Only two players wanted to participate, however, and so the game turned into “regular” Chain of Command with just two of the original four platoons.  One of our long lost Legati, Andrew Frantz participated and gained victory with the Turks holding the supply depot.

I also provided two 7TV games.  Both were set in 1970s London and played on the same table.  That made it far easier for me to run two games on Saturday, but it also gave me the opportunity to show off the versatility of the game.


The first game was “The Beat” a gritty London detective show involving a security van robbery.  The game was undecided.  The criminal firm successfully pulled off the heist but the Met did manage to nick some of the baddies including one of the stars.
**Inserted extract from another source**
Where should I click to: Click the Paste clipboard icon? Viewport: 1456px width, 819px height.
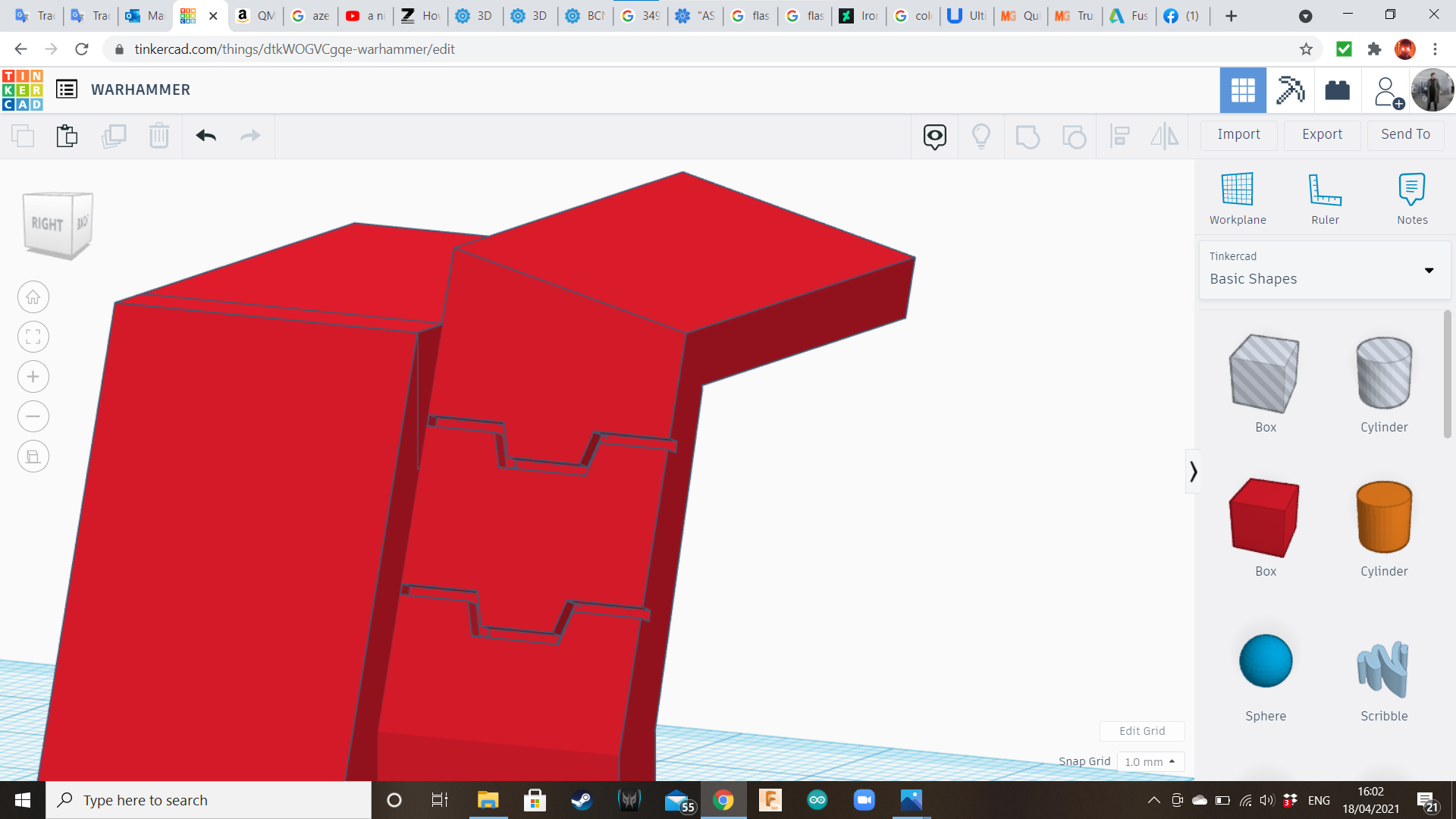[x=67, y=136]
The second game was a more outlandish spy-fi game.  Department X was escorting a VIP when attacked by the mysterious SHIVA. Al and Kerry played and the VIP was safely delivered.
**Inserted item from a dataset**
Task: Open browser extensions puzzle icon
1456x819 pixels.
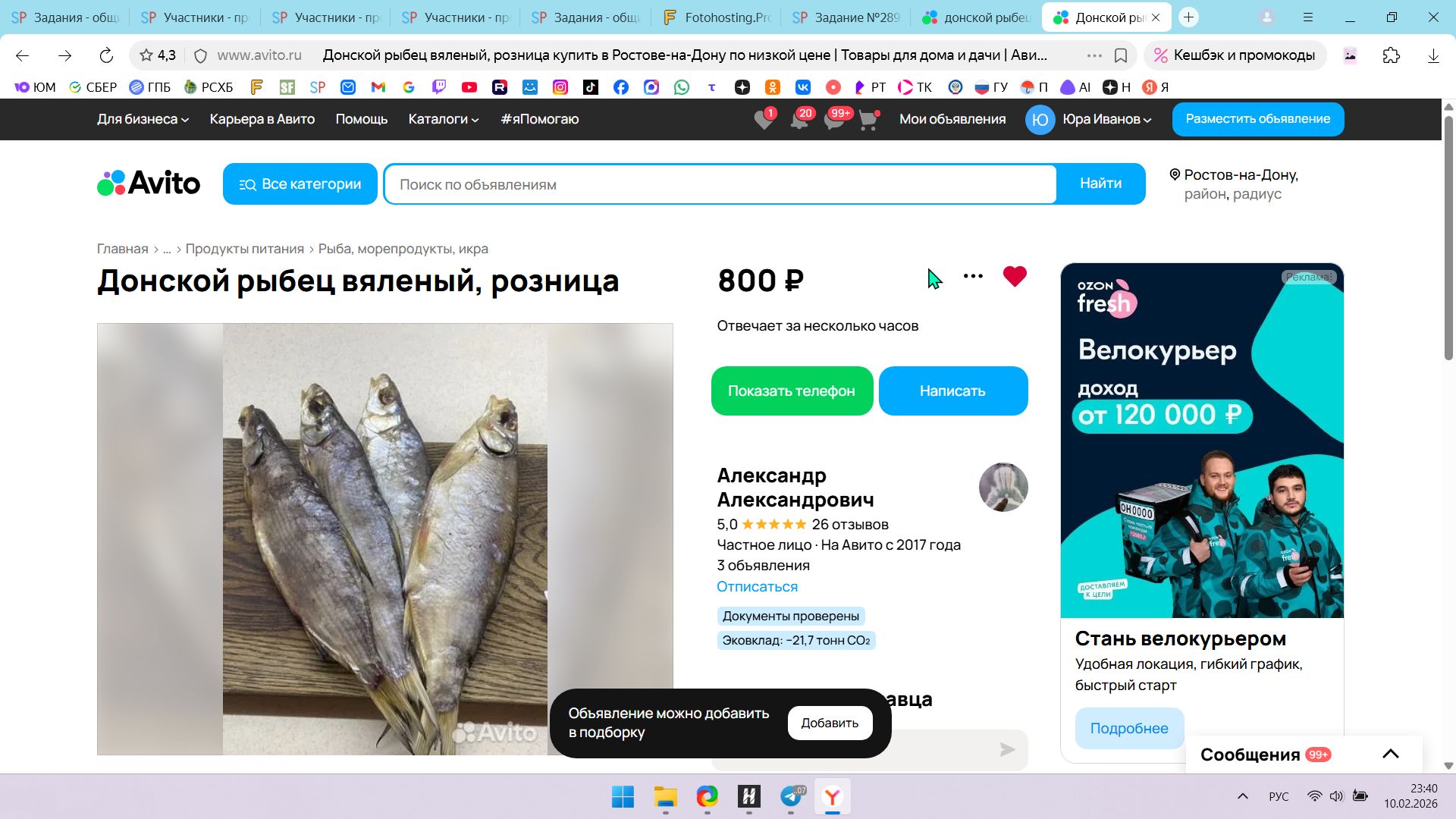Action: [x=1391, y=55]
Overall the convention seemed successful to me, and the new venue has a lot of promise.

Until next time Cheers,




Guns of August 2014


      Once again Williamsburg Legati did what it could to support our local Williamsburg conventions.


     Chris and family were present with their company The Phalanx Consortium, and were actively promoting Skirmish Sangin and the related Radio Dish Dash products.

The Phalanx Consortium Table

The Phalanx Consortium Table


     Chris also ran two Demo games on his beautiful Afghanistan board, one in the evening both on Friday and Saturday.

Coalition Troops in the irrigation canal

Coalition Troops patrolling the irrigation canal



Afghans in the poppies


    On Saturday afternoon Peter offered his Mons game.  This was a Trench Wars game based upon one of the actions at Mons in 1914 and his the first official game of our clubs commemoration of the centennial of World War I. The scenario has German lancers pursuing a column of retreating British tommies while the rest of the German forces try to take the town.  I did get some pictures to share with you but for some reason the  were completely black when I loaded them onto the computer.  I will try to get some pics from peter to share with you all here.

    I ran two games.  The first was Friday night. this was a Sharp Practice game set in Spain.  Members of the 60th American were being chased by the French 4th Dragoons.


Peter moving his forces

       Peter and three others played in this game.  The British were so successful that they managed to make their objective (driving away the enemy and the get off the board) before the larger threat of French men even arrived! 


Dragoons enter on the first game

      All players agreed to a second game however with a few alterations one of which was to allow the reinforcements to arrive earlier!


Rifles defending the farm

Rifles defending the farm


    This alteration made the world of difference.  the game unfolded much like the first, though with more British casualties than the first.  However just as they left their cover and made their run for the board edge, the Dragoon reinforcements arrived!




     The Dragoons ended up dismounting and chasing the rifles off into the hills and away from their objective. for a French victory!

    My second game was Friday evening, and was a Fall of France World War Two scenario using Chain of Command as the rules.  Again with four players, the Germans were of the advance with orders to drive the french away from their positions on the outskirts of Etalle in Belgium. 

The board before the battle

The board before the battle

    The Germans held the initiative through most of this game though the French very valiantly repelled an assault for the farmhouse on their left.

Germans moving through the trout stream

Germans moving through the trout stream

      Perhaps cocky from their victory on the left, the French squad on the right tried to assault the other farm house.  Here it was the Germans who proved victorious.  The French realized that they had suffered to many causalities and they chose to fall back leaving the Germans victorious.

French men supporting the assault

French men supporting the assault


    Now we are back to are usual Wednesday night schedule until the next convention in February.  See you all at Williamsburg Muster!